[WHAT THE TASK REQUIRES]:
Which lines of the records below contain the word "group"? Show each one.

[SUPPLIED RECORDS]:
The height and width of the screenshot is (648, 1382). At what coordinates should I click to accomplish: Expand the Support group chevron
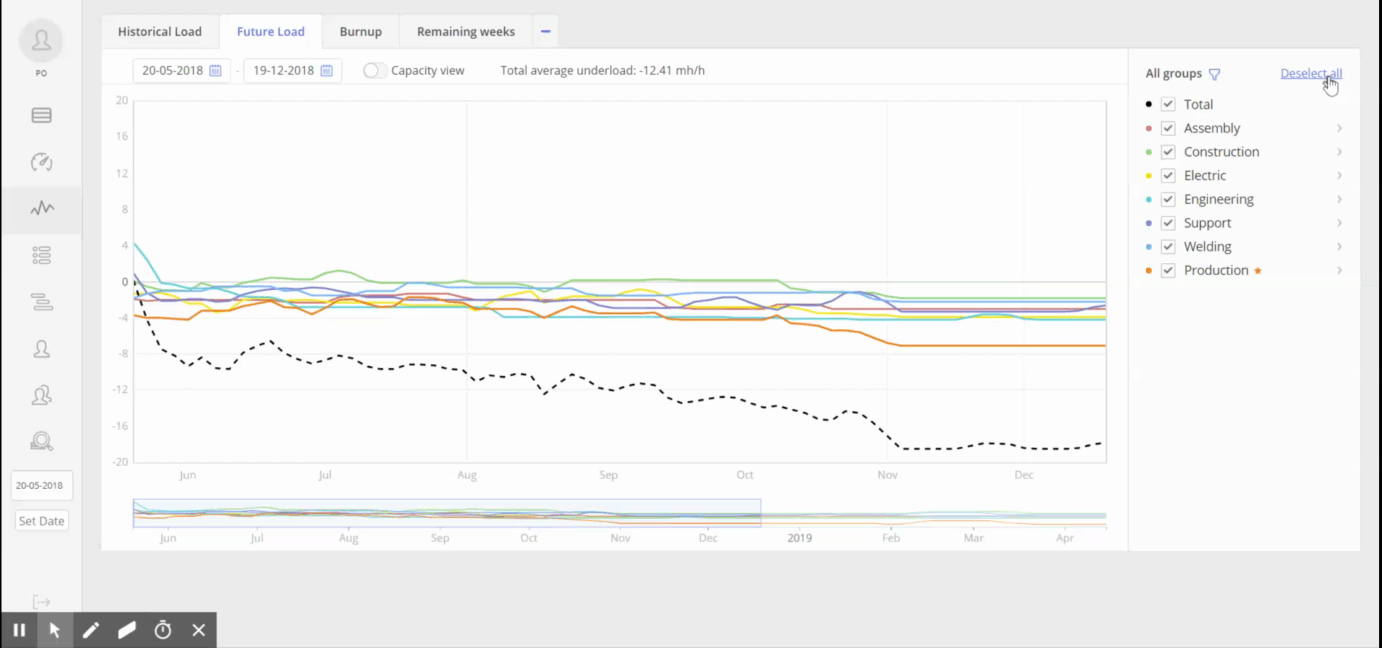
...
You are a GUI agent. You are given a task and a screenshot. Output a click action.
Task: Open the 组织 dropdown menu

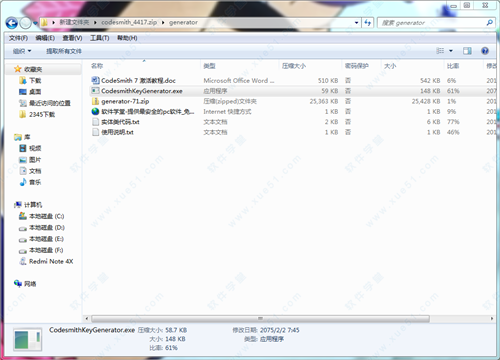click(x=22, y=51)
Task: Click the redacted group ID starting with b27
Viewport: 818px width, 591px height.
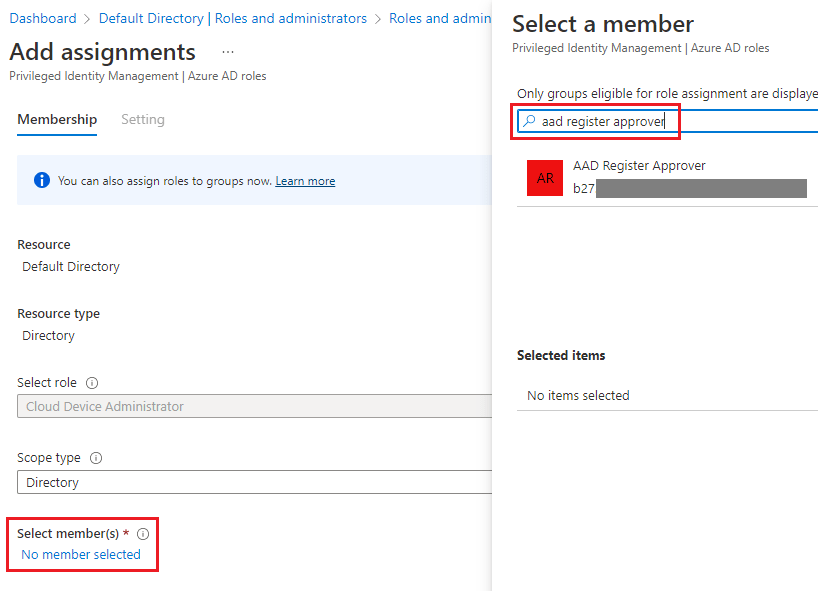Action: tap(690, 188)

[ANSWER TO THE PROBLEM]:
The height and width of the screenshot is (648, 1382). At what coordinates should I click to accomplish: Expand the Support group chevron
Task: Click the redacted group ID starting with b27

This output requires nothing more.